With the pictures set aside, return the lines below exactly, beginning at the first and ending at the line containing "Heemskerk (198, 1774)".

[Opening Information shown section]

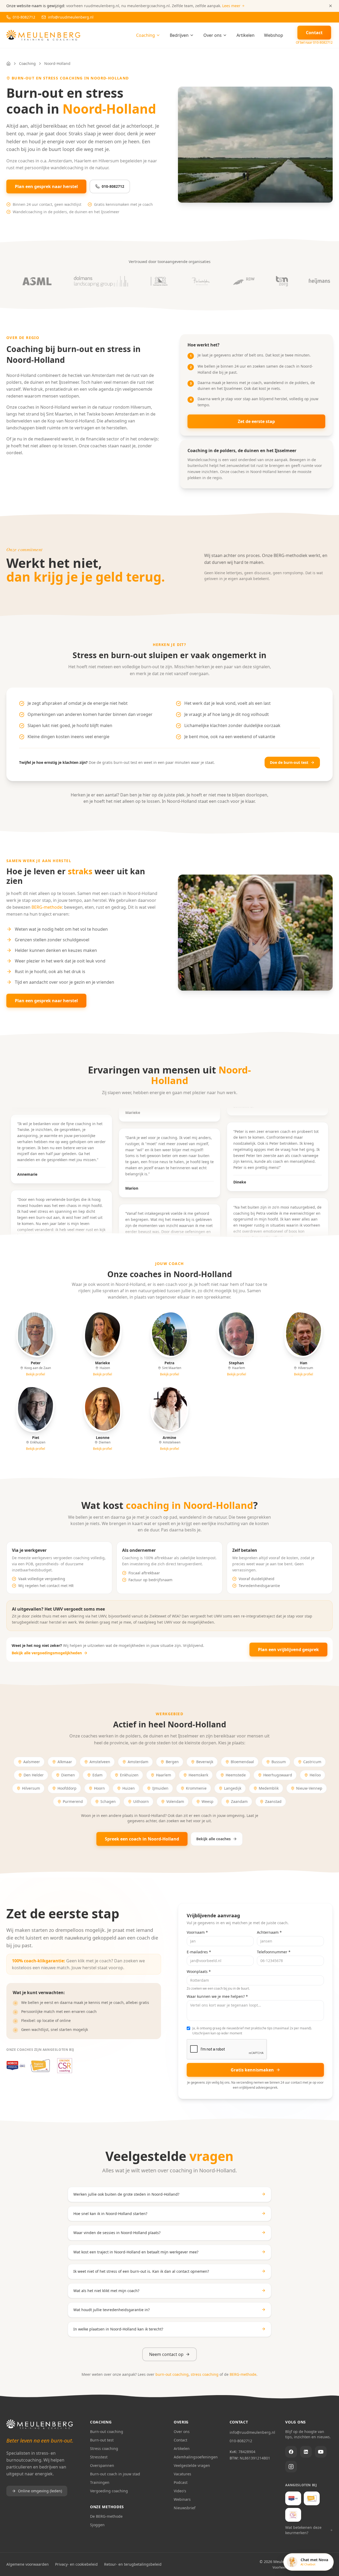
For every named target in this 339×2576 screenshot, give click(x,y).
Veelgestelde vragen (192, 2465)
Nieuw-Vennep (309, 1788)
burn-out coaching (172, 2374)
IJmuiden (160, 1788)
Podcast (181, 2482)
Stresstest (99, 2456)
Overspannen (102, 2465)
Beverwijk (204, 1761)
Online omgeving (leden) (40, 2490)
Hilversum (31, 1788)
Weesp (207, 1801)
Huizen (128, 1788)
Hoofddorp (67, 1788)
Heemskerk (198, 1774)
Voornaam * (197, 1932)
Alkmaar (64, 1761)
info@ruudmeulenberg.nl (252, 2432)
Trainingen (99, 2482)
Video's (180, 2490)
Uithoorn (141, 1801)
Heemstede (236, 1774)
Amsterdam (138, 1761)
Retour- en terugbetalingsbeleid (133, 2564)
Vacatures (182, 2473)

[Closing Information shown section]

### Solved problem
For every named target in this 339×2576 screenshot, give click(x,y).
Veelgestelde vragen (192, 2465)
Nieuw-Vennep (309, 1788)
burn-out coaching (172, 2374)
IJmuiden (160, 1788)
Podcast (181, 2482)
Stresstest (99, 2456)
Overspannen (102, 2465)
Beverwijk (204, 1761)
Online omgeving (leden) (40, 2490)
Hilversum (31, 1788)
Weesp (207, 1801)
Huizen (128, 1788)
Hoofddorp (67, 1788)
Heemskerk (198, 1774)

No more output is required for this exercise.